▶ [Activity]:
From the entries below, output the line with "Given: Select the first image carousel dot" and each following line up to and including the line with "has height=1225, width=980.", exactly as written.

▶ [Data to use]:
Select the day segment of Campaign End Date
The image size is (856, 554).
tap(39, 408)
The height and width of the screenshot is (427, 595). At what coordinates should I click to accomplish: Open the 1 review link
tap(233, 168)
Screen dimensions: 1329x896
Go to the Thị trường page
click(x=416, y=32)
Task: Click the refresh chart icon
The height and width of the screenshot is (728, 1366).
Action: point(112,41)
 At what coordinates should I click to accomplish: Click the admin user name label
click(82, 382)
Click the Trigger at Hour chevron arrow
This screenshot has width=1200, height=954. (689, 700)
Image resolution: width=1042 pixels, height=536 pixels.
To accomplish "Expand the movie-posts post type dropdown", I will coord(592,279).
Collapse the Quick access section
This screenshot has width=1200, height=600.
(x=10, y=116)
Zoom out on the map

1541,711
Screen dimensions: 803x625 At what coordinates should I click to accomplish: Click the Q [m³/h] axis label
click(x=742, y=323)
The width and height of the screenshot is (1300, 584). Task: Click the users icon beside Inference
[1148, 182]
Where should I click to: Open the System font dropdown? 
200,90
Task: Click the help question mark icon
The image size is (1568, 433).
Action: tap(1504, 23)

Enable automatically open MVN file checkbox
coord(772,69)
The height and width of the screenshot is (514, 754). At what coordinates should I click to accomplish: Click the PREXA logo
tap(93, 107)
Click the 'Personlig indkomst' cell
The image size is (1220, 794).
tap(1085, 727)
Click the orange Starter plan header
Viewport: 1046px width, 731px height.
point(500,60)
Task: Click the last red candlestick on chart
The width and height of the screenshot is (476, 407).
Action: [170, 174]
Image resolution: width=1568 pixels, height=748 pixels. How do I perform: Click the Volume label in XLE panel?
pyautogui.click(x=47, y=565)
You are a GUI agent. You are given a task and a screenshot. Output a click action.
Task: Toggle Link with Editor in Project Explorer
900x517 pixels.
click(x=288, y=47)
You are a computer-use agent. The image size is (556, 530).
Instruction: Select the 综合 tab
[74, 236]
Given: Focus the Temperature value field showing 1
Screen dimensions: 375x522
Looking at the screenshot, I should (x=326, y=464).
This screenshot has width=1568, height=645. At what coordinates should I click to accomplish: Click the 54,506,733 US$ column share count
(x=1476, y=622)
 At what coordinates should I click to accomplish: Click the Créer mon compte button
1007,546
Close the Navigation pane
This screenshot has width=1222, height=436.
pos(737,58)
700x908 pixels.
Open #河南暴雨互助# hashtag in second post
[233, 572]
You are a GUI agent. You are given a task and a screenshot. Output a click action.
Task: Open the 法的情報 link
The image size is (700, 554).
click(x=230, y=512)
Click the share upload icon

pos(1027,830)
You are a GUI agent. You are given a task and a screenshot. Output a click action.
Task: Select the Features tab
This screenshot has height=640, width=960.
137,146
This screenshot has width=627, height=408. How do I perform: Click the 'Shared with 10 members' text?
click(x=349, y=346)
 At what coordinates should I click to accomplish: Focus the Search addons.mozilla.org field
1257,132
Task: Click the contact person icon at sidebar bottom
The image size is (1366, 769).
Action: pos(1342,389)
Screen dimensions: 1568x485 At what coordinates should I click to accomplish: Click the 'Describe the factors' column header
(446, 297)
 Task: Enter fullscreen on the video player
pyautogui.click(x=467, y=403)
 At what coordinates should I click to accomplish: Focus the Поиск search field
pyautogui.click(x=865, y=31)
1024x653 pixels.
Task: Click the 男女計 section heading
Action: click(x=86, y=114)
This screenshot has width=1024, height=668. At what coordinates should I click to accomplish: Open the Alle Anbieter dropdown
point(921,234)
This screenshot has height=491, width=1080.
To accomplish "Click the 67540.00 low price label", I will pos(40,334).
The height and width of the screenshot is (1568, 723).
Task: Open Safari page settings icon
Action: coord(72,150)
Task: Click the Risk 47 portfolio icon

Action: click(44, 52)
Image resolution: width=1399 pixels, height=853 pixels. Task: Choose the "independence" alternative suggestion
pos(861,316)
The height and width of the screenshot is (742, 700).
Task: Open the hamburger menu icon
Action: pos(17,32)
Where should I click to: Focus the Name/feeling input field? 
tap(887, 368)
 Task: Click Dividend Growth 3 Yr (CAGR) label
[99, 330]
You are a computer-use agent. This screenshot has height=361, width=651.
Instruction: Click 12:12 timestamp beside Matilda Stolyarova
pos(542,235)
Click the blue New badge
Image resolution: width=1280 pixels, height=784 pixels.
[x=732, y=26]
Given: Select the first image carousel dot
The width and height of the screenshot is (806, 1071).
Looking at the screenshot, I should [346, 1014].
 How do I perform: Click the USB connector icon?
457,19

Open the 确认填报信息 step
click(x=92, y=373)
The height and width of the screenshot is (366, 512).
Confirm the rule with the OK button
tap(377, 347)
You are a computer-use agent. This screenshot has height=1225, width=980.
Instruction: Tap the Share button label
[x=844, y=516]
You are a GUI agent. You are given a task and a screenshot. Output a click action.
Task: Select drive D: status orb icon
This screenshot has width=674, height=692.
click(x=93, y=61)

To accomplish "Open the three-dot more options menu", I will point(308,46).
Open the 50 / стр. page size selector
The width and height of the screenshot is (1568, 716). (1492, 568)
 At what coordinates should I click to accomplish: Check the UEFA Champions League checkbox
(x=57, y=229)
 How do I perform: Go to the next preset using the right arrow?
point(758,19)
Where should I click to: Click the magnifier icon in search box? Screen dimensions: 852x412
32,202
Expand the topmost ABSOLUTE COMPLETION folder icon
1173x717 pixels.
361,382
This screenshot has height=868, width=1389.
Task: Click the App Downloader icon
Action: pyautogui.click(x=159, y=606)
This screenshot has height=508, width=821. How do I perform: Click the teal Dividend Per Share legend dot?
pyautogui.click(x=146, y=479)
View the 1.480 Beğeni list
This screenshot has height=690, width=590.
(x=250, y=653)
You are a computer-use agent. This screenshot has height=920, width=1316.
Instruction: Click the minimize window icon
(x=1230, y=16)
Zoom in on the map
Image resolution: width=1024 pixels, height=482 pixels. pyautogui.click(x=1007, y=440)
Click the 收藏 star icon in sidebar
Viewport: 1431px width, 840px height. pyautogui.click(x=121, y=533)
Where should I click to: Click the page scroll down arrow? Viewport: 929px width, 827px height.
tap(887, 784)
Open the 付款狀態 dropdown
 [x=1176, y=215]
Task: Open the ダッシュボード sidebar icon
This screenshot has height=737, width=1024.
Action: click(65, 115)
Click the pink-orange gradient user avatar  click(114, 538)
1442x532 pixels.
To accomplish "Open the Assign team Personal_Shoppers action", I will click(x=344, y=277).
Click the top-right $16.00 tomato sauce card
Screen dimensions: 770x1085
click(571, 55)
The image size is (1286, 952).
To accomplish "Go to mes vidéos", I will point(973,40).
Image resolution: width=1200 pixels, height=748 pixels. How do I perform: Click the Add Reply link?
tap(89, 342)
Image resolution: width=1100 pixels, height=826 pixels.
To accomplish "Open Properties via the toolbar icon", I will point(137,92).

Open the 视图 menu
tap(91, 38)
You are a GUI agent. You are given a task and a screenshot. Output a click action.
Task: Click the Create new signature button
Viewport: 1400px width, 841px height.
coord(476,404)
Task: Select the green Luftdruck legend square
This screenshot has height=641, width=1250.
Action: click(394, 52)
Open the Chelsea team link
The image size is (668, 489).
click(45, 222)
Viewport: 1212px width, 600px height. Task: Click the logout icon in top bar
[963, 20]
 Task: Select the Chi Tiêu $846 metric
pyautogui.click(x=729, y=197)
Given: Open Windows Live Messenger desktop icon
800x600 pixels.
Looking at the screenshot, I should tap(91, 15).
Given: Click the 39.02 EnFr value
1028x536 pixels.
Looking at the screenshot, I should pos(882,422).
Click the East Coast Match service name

▶ [Answer to this problem]:
Given: Select the first image carousel dot
The width and height of the screenshot is (806, 1071).
Looking at the screenshot, I should [346, 1014].
 How do I perform: Click the USB connector icon?
457,19

Open the 确认填报信息 step
click(x=92, y=373)
The height and width of the screenshot is (366, 512).
Confirm the rule with the OK button
tap(377, 347)
You are a computer-use agent. This screenshot has height=1225, width=980.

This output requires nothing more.